A broad package of legislatio­n was passed last year to establish and support mental health services intended to stem the rising tide of anxiety, depression and suicide.

Now that they can see the price tag, Gov. Ned Lamont and lawmakers seem more hesitant. Most of the funding was absent from both Lamont’s budget proposal, as well as the version pitched by the Appropriat­ions Committee.

With just a few weeks left on this session, lawmakers should take the time to consider the jarring statistics from the latest Connecticu­t School Health Survey. It was conducted in 2021. At the time, many experts predicted fallout from social isolation and reduced schooling. That time has come. Children — and adults — didn’t just heal when the masks came off.

Maybe they can shrug off that one-third of the students surveyed reported sadness. Everyone gets the blues sometimes, right?

They might even downplay that about 25 percent of the students acknowledg­e their mental health is not strong most of the time. It is, after all, a complicate­d world.

But the suicidal thoughts reported by one in seven students should get anyone’s attention. These numbers don’t reflect kids who just contemplat­ed suicide, but those who admit seriously thinking about taking their own lives.

Only about 22 percent of the surveyed children say they are getting the help they need. Getting a child to recognize they need help isn’t easy. But even these children know their needs are not being met.

That 22 percent is also the lowest figure on record.
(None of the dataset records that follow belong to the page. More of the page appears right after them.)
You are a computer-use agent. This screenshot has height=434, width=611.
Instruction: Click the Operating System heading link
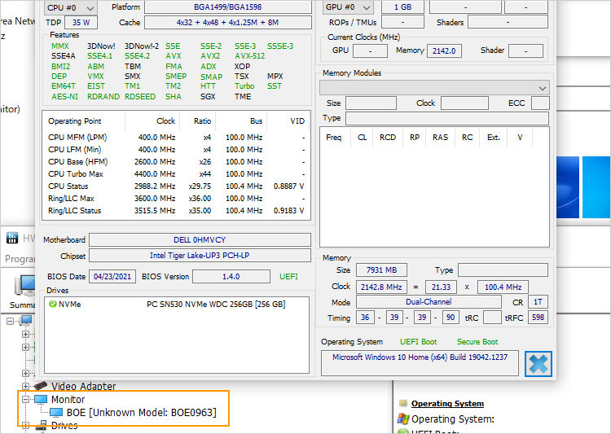pos(447,403)
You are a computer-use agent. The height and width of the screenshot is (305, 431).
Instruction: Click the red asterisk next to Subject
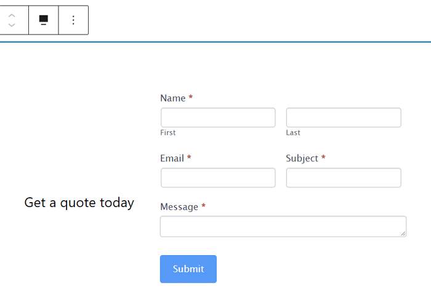(x=323, y=158)
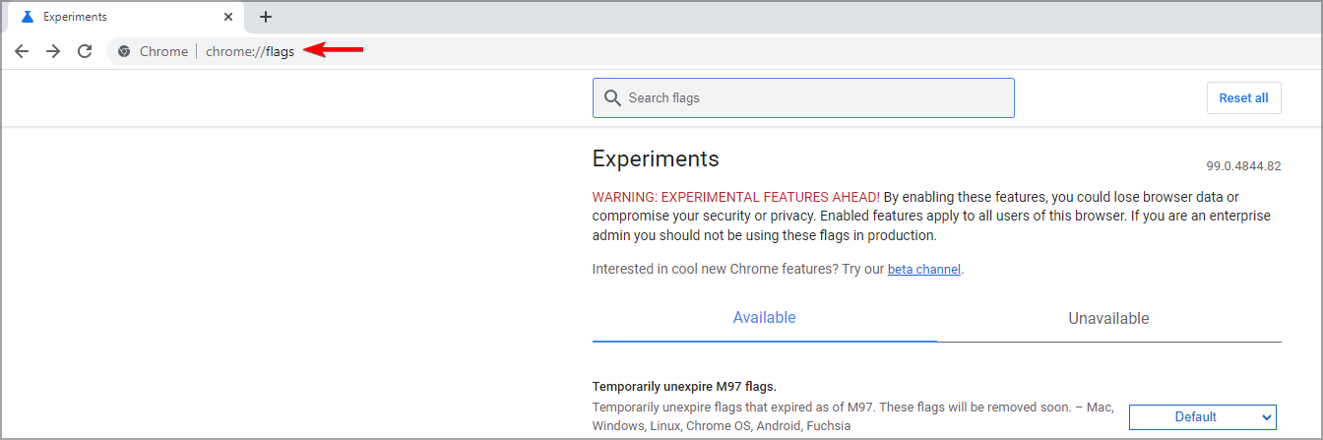Viewport: 1323px width, 440px height.
Task: Click the red arrow annotation
Action: (334, 50)
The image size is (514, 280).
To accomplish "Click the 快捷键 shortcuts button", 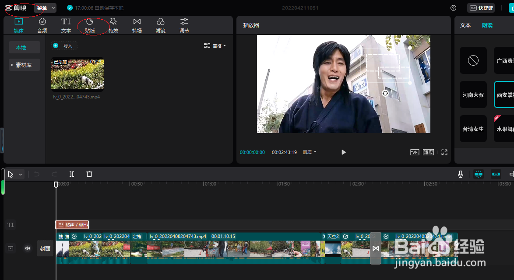I will [x=481, y=7].
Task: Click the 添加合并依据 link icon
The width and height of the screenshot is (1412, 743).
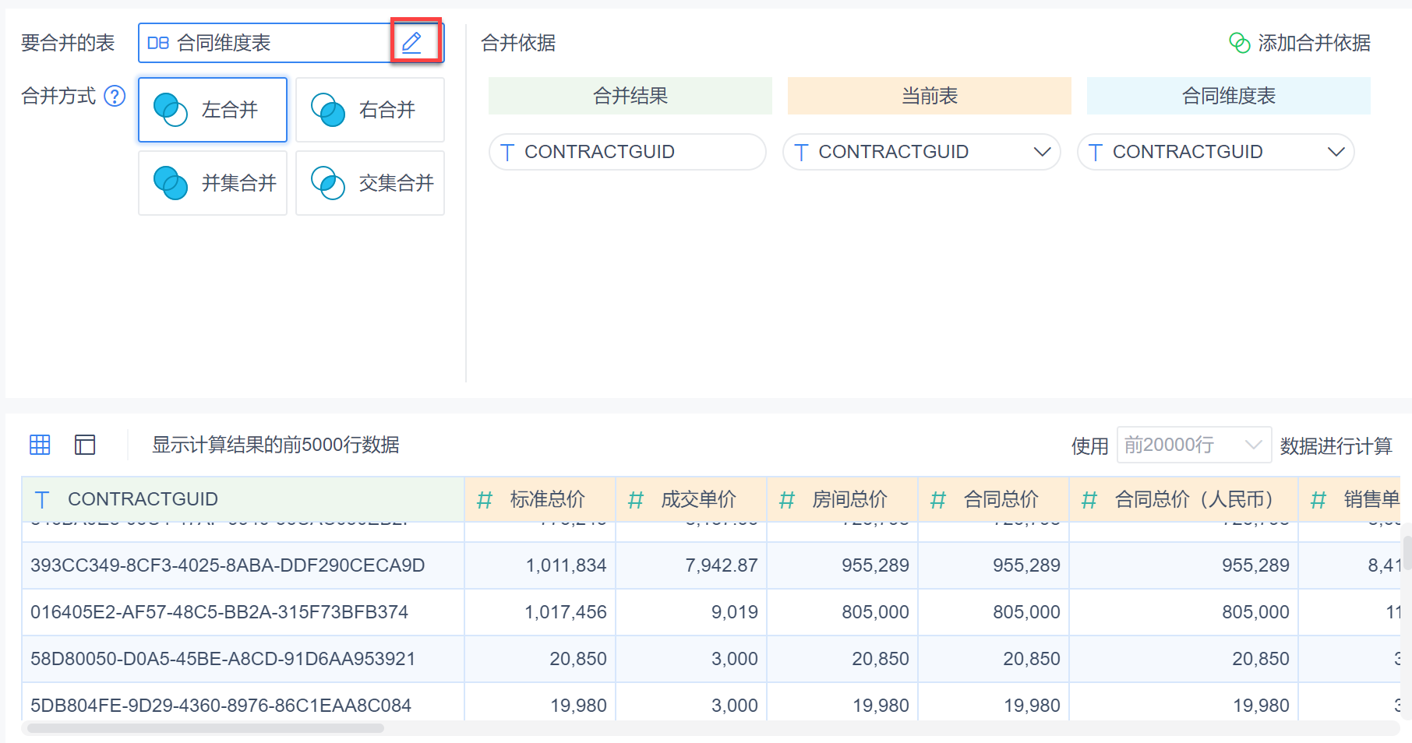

It may be asking too much to expect all students to be satisfied with available services. But it’s the only goal we should have.

It’s not easy to contextual­ize what it really means to consider the related fever chart that indicates a drop off a cliff since 2008. This invisible pain should have been apparent long before now.

It becomes visible in the packed emergency rooms, which too often become revolving doors. Call 911 and an ambulance will come, but the help isn’t always there. The pain is also apparent in wait lists for inpatient services for children. And the IICAPS (Intensive In-Home Child and Adolescent Psychiatri­c Services) program has about 500 families waiting for services. It can take several months to move to the head of the line that delivers at-home help.

As a result, it has become common for families in crisis to manage care on their own. The survey tells us that children are willing to talk about their pain, a challenge in past generation­s.

The state can’t answer every need. IICAPS, for example, is funded by insurance. And every state has a similar strain to find behavioral health specialist­s. But Lamont & Co. did the right thing last year by acknowledg­ing that this is a crisis.

We’re at the evergreen point in the budget process when lawmakers play games to get what they want in the budget. Connecticu­t can’t roll the dice on the mental health of its children. The bleeding must be stopped.